Text to read -
An interesting situation arises, however, when looking at the historical figures. I am no expert on the Olympics. I did not watch any of them this year. Nor have I really watched them in the past. However, I do know that sports are added and subtracted. So, by clicking on Germany, for example, we see six medals won in 1936 versus the 36 in 2002. In 1936, however, I count only 51 medals total. In 2002, I count 234 medals. 12% compared to 15%. It does not seem so drastic an increase when put into context.
The BBC also has its own special coverage of the Olympics and has its own charts and tables to support the medal count. The main table they chose to use is interesting to me because it is particularly dark compared to the white and grey aesthetic of CNN and the New York Times (below). It certainly stands out. However, when I say ‘it’ I am referring not to the medal count but to the horizontal bands of dark greys and blacks. Between the dark colours, the small type for the medals, and the large flags to identify the countries, I find the medal count last. And when I find it difficult to sort by anything other than the default. But the default is not the total medal count as with CNN. Instead, it is the gold medal count. An interesting choice.
The chart the BBC provides for total medal winnings is also interesting. You can compare across countries, years, and medals. Some of the interface makes it a bit tricky. For several minutes I was trying to figure out which years were which at the outset only to finally realise that I was looking at all years. Perhaps if even all the years were a light weight and then the year selected made bold it would be easier. Or a more noticeable shift in colour.

What this task involves - Could you reproduce, word for word, the part of the Olympic medal charts text that runs from "The BBC also" to "An interesting choice."?

Given data -
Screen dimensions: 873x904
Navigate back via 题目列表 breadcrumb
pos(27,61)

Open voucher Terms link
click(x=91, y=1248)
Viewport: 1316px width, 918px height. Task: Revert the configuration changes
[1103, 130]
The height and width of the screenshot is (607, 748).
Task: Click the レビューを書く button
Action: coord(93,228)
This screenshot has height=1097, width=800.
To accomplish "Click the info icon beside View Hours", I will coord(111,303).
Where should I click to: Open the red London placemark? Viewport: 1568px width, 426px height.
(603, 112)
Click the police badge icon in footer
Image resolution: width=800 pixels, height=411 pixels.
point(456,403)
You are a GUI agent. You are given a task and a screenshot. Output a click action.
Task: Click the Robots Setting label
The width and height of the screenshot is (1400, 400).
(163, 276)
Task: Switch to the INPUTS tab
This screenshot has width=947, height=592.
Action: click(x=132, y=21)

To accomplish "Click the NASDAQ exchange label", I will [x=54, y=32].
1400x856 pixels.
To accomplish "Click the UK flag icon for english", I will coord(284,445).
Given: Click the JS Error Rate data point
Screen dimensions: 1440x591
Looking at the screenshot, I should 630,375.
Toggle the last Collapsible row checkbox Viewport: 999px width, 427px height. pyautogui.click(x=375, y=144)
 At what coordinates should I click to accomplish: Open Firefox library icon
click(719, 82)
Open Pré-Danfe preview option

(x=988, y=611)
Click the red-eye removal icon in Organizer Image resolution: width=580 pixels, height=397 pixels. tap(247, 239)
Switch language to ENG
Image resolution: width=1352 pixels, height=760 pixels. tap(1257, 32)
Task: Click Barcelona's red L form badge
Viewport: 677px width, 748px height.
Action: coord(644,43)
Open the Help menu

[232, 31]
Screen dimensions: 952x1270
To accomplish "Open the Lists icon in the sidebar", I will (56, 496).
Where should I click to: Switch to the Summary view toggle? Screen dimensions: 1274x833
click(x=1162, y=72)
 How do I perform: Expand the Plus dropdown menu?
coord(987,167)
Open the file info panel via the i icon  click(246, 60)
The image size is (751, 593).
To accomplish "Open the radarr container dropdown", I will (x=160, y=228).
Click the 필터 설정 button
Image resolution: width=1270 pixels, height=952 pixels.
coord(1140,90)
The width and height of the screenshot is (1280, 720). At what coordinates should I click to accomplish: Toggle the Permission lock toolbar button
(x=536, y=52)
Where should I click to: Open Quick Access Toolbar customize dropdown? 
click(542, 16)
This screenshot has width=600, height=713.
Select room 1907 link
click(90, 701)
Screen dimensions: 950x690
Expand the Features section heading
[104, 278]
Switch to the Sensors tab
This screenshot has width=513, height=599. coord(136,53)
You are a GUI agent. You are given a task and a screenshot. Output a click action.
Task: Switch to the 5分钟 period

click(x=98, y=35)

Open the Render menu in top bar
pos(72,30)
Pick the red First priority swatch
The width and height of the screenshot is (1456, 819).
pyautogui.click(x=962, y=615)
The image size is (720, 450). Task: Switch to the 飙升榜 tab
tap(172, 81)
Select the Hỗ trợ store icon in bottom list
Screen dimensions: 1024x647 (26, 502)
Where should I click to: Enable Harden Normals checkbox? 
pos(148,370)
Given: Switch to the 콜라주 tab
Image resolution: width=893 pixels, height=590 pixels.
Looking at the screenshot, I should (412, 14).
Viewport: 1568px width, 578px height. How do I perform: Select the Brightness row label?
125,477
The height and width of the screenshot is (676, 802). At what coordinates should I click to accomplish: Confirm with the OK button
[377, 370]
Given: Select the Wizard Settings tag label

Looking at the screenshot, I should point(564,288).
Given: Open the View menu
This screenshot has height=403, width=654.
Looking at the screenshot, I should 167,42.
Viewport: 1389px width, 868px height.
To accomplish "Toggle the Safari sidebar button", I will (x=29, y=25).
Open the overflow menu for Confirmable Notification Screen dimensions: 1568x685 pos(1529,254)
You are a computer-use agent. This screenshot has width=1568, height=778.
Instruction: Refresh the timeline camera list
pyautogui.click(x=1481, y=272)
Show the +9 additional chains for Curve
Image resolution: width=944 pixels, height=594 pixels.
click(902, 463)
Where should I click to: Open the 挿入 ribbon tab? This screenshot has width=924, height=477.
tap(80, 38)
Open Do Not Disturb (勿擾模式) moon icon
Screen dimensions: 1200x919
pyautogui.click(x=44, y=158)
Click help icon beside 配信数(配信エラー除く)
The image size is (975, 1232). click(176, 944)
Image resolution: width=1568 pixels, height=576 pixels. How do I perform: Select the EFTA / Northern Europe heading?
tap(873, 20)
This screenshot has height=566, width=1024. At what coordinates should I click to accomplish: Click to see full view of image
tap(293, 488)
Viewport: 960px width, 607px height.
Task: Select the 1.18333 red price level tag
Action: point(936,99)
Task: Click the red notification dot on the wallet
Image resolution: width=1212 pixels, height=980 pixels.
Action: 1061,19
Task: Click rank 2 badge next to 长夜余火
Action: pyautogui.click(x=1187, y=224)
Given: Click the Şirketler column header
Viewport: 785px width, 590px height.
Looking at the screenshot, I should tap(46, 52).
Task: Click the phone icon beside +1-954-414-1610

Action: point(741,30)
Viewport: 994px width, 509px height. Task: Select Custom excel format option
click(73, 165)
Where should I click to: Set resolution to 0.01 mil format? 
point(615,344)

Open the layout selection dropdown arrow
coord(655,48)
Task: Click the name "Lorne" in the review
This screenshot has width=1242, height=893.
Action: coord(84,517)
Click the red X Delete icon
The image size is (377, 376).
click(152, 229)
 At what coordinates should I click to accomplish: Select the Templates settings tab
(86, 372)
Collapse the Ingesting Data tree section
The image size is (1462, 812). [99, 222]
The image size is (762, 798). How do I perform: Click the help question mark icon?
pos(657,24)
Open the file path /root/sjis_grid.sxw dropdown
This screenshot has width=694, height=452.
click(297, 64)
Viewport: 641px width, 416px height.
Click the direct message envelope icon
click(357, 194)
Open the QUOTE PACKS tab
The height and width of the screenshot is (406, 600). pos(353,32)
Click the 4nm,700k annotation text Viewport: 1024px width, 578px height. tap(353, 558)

Solution to this problem -
The BBC also has its own special coverage of the Olympics and has its own charts and tables to support the medal count. The main table they chose to use is interesting to me because it is particularly dark compared to the white and grey aesthetic of CNN and the New York Times (below). It certainly stands out. However, when I say ‘it’ I am referring not to the medal count but to the horizontal bands of dark greys and blacks. Between the dark colours, the small type for the medals, and the large flags to identify the countries, I find the medal count last. And when I find it difficult to sort by anything other than the default. But the default is not the total medal count as with CNN. Instead, it is the gold medal count. An interesting choice.